**STATED EXERCISE**
Show every line in the items below that contains the word "Toggle". Copy each matching line in full.

**Word and element location records**
---------------
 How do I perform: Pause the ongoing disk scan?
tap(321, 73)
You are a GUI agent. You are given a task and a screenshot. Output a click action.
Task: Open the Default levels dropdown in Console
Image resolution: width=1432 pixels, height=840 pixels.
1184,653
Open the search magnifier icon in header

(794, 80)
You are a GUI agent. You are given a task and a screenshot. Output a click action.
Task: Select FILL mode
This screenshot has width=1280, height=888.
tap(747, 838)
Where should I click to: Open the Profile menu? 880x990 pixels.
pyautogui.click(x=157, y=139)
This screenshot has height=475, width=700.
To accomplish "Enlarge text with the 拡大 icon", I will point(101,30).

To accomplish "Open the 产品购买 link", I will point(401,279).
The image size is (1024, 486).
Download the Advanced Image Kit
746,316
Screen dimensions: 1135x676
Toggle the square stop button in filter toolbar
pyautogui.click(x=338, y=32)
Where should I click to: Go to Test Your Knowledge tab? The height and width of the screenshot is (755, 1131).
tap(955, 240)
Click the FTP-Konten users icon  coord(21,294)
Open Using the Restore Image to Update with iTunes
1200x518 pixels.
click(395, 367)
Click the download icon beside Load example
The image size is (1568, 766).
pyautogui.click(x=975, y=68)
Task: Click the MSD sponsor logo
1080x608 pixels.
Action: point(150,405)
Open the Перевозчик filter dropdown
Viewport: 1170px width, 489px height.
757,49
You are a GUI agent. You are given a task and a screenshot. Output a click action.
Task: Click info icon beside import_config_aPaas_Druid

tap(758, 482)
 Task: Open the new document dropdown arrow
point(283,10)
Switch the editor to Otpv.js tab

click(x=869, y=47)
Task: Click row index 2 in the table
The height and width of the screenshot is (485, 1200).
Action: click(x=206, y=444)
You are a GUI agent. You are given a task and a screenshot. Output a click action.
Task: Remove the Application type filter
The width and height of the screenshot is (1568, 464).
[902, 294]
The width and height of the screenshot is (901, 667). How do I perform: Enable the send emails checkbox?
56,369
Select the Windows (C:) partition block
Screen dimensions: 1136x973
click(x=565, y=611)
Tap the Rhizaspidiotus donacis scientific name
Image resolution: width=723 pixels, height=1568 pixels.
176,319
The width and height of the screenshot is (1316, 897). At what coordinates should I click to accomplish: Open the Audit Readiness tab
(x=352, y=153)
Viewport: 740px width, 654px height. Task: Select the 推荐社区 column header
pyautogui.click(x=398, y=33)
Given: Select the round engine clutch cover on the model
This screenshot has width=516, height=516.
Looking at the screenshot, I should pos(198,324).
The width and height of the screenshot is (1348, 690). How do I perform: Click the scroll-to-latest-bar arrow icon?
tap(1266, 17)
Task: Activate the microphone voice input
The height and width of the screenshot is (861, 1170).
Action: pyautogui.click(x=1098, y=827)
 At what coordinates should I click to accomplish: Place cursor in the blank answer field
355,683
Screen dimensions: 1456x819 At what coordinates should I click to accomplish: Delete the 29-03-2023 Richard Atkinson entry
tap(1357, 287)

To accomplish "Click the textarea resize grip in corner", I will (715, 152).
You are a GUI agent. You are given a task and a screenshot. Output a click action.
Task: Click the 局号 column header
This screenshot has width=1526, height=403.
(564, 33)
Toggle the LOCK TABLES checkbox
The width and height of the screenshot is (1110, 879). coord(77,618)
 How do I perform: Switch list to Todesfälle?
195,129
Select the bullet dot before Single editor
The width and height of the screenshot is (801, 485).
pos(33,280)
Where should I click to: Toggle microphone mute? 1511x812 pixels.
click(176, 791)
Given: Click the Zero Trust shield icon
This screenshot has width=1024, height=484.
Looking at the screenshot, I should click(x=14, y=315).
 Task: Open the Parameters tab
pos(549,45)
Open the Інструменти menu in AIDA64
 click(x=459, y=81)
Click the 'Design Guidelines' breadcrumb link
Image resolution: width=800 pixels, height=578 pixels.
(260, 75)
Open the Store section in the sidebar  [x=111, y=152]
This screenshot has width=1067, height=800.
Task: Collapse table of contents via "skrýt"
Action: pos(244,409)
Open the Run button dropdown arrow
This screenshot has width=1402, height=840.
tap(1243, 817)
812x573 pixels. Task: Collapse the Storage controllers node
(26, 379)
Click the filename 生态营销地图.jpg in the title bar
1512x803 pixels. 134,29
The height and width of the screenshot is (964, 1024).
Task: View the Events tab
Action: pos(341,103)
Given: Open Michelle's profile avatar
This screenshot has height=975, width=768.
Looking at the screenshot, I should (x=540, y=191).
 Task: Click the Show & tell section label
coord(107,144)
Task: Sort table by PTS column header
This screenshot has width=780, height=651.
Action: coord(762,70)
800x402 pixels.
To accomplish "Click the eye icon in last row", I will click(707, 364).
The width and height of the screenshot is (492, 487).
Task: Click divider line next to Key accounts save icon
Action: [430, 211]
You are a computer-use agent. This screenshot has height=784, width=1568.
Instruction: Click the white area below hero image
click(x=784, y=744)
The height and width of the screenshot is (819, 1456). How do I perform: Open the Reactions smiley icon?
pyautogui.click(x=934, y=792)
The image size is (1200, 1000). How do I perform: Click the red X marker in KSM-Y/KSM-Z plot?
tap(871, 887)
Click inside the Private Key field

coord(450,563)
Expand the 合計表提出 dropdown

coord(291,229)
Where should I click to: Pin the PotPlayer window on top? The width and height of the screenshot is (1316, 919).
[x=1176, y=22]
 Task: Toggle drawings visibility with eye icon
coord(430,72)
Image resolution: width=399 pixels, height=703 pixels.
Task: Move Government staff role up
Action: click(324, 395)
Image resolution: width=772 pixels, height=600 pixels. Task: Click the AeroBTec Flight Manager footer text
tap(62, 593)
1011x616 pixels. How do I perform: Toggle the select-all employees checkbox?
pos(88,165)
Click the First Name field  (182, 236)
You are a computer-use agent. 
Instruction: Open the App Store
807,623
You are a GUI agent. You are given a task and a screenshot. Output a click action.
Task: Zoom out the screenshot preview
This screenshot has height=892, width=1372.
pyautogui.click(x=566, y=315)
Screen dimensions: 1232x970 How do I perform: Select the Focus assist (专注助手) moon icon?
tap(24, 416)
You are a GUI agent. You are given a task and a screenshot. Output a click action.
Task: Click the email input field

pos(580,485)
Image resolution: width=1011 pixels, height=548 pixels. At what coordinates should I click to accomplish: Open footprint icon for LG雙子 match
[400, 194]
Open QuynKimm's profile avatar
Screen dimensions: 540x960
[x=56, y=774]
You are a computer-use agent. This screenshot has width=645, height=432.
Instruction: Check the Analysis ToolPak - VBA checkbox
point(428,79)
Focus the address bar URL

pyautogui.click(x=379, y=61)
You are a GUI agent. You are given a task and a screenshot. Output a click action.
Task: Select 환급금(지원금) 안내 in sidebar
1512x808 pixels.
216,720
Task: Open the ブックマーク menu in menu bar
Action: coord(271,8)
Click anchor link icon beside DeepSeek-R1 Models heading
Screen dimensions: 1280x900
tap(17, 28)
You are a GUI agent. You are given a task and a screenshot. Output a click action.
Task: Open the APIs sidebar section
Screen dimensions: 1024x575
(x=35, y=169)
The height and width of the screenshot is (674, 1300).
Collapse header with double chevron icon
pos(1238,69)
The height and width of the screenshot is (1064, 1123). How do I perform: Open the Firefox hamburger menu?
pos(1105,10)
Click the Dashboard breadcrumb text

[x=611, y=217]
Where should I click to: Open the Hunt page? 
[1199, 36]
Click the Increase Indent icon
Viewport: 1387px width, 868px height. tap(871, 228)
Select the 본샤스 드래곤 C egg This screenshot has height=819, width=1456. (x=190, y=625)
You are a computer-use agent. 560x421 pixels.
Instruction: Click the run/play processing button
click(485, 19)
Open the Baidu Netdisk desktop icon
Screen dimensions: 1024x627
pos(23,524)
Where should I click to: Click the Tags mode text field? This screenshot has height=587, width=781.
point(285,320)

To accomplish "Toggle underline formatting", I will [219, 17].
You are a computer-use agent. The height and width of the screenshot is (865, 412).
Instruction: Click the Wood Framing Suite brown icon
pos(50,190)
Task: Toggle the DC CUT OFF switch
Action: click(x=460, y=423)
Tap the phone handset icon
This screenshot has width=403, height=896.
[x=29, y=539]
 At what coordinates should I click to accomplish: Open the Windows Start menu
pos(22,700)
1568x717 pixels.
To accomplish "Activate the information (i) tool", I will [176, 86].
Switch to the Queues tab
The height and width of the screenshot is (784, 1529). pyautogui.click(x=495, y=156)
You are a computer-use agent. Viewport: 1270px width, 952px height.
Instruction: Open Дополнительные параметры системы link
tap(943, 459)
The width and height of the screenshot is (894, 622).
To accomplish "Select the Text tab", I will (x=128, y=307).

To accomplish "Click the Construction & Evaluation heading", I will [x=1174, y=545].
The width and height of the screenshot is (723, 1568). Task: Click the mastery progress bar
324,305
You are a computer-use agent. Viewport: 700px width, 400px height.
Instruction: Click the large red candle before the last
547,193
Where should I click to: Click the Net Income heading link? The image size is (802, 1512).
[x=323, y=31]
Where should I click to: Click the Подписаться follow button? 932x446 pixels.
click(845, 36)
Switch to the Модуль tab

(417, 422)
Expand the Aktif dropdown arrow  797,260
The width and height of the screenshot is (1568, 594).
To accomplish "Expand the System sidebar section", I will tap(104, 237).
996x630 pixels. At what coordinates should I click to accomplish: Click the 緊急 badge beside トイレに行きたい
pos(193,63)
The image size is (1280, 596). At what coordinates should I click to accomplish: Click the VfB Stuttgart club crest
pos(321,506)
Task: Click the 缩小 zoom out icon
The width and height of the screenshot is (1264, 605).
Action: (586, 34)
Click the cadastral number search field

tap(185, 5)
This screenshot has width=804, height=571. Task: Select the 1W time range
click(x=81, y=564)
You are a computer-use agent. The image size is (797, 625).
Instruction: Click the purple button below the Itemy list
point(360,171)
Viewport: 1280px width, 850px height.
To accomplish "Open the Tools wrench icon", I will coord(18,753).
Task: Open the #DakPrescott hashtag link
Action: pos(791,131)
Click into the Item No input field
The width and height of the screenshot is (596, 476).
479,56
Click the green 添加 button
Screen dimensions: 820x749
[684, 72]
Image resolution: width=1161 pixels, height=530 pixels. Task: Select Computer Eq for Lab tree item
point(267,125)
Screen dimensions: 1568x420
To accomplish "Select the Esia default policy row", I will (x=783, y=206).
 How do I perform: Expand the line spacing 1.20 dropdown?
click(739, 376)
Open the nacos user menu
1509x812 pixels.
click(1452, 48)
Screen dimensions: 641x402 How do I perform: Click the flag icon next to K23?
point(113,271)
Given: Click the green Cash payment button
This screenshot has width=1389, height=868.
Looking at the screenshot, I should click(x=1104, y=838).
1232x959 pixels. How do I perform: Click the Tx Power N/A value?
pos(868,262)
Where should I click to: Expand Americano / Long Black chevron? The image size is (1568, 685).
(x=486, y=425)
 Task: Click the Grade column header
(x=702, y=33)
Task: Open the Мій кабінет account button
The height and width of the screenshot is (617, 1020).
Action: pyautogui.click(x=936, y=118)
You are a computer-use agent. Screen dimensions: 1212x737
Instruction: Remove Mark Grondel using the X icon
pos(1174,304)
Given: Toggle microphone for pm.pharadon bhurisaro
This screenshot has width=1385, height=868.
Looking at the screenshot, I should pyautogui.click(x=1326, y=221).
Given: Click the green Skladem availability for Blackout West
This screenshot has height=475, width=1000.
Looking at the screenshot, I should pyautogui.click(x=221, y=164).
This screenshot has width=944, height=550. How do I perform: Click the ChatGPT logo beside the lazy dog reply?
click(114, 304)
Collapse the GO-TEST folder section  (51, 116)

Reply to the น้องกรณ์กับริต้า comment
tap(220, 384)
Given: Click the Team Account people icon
---------------
**RESPONSE TO THIS TASK**
Toggle the square stop button in filter toolbar
Toggle the LOCK TABLES checkbox
Where should I click to: Toggle microphone mute? 1511x812 pixels.
 Task: Toggle drawings visibility with eye icon
1011x616 pixels. How do I perform: Toggle the select-all employees checkbox?
To accomplish "Toggle underline formatting", I will [219, 17].
Task: Toggle the DC CUT OFF switch
Given: Toggle microphone for pm.pharadon bhurisaro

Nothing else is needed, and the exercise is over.